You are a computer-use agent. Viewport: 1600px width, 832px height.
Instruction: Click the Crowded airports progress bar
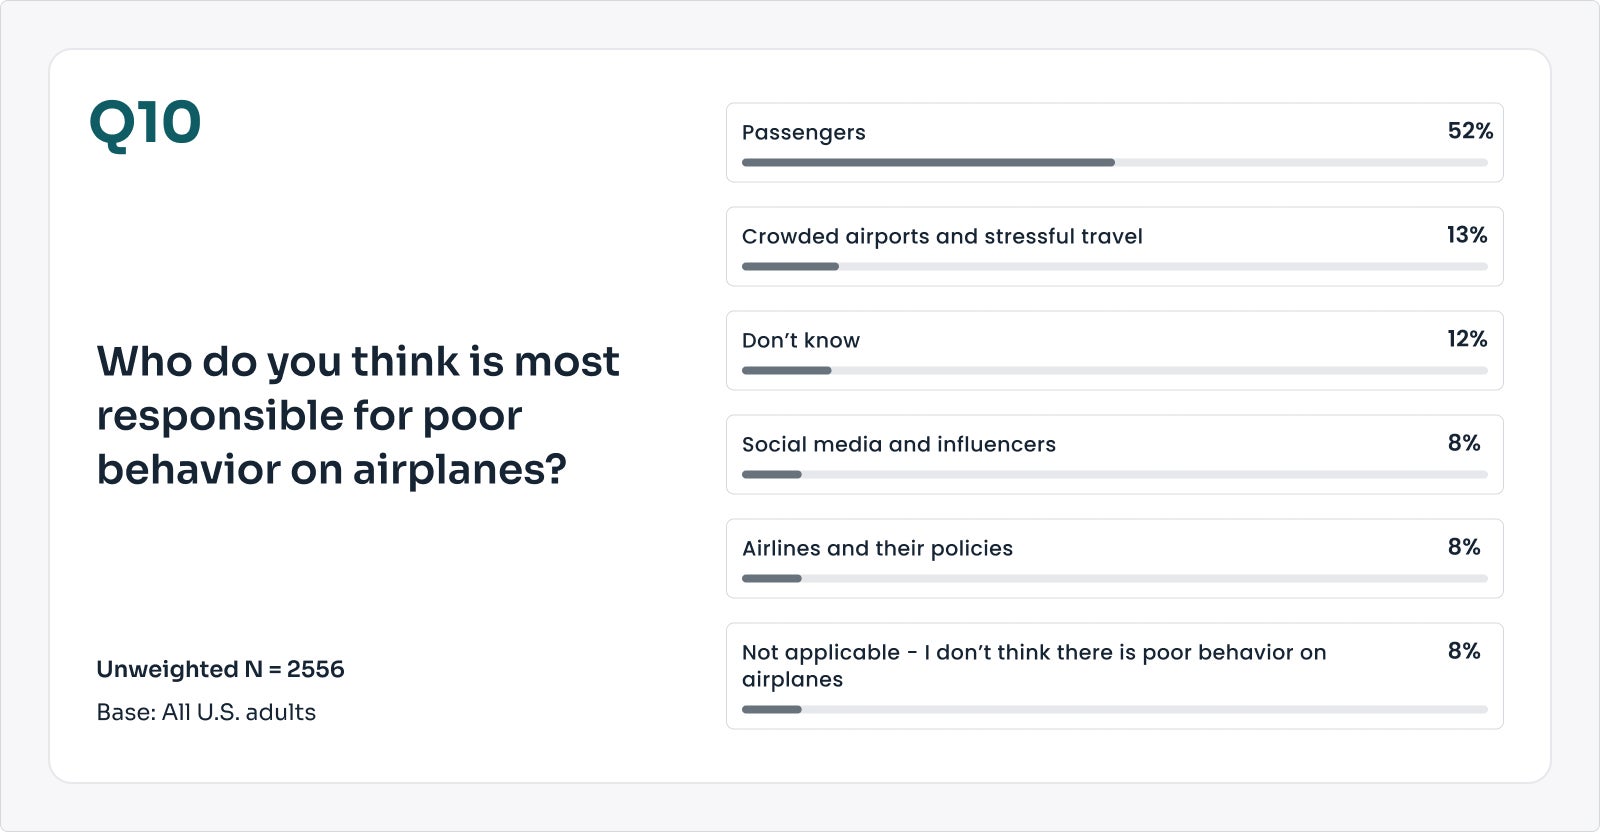click(x=1114, y=266)
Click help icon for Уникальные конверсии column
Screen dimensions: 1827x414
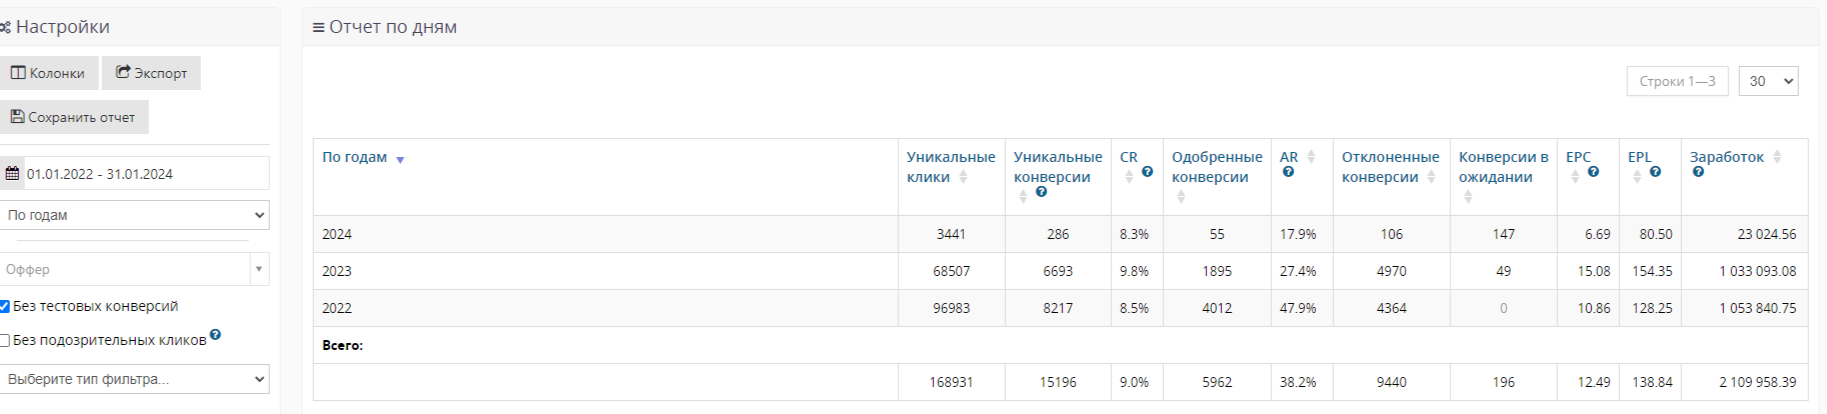(1041, 192)
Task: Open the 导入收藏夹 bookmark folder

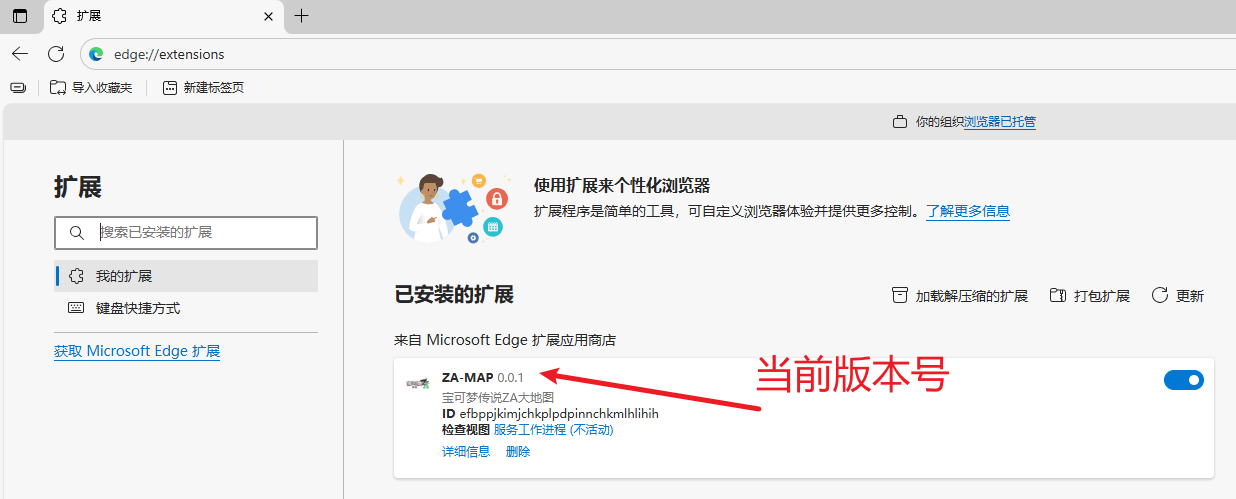Action: 91,88
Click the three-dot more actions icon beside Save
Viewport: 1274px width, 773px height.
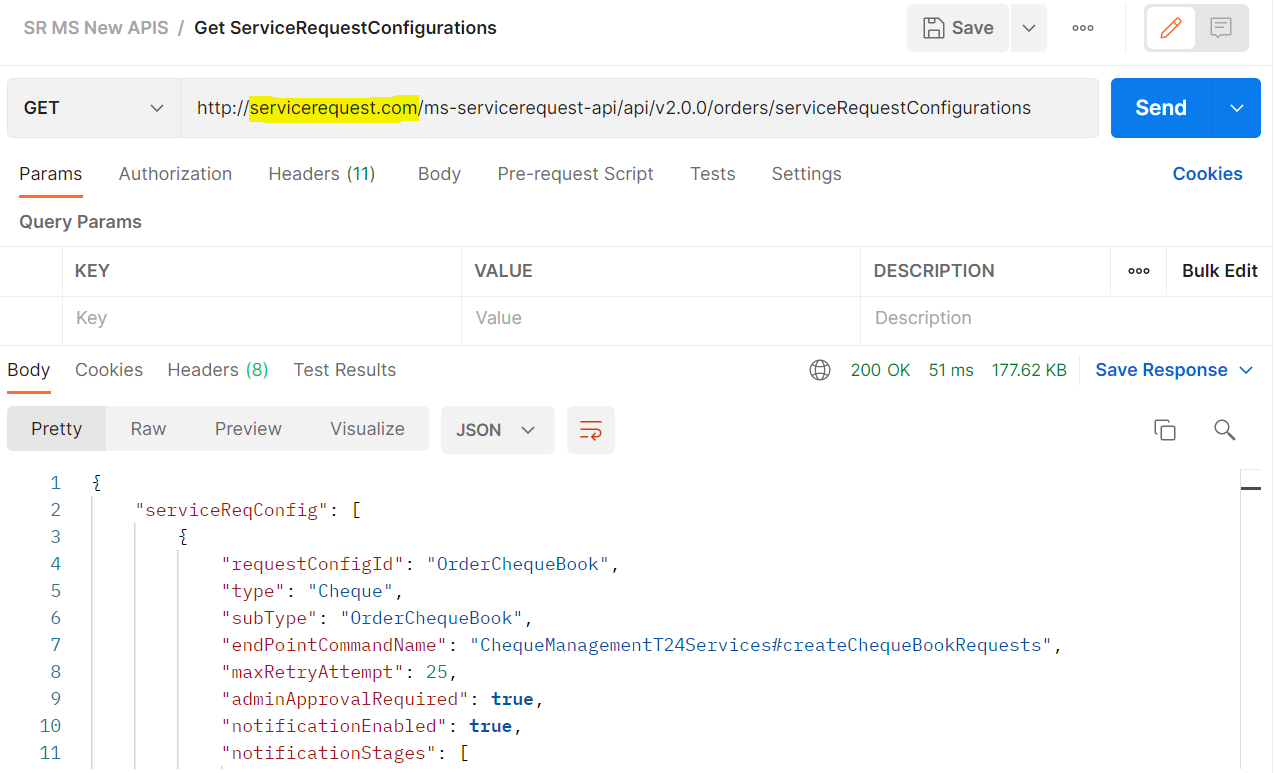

*Request*:
Arrange every line of all the records above as a numbered list, skipping blank lines. Leave the pictures out of your answer.

*In response*:
1. You are a computer-use agent. Viewport: 1600px width, 832px height.
2. Instruction: Click the Crowded airports progress bar
3. click(x=1114, y=266)
4. Click help icon for Уникальные конверсии column
5. Screen dimensions: 1827x414
6. (1041, 192)
7. Task: Open the 导入收藏夹 bookmark folder
8. Action: 91,88
9. Click the three-dot more actions icon beside Save
10. Viewport: 1274px width, 773px height.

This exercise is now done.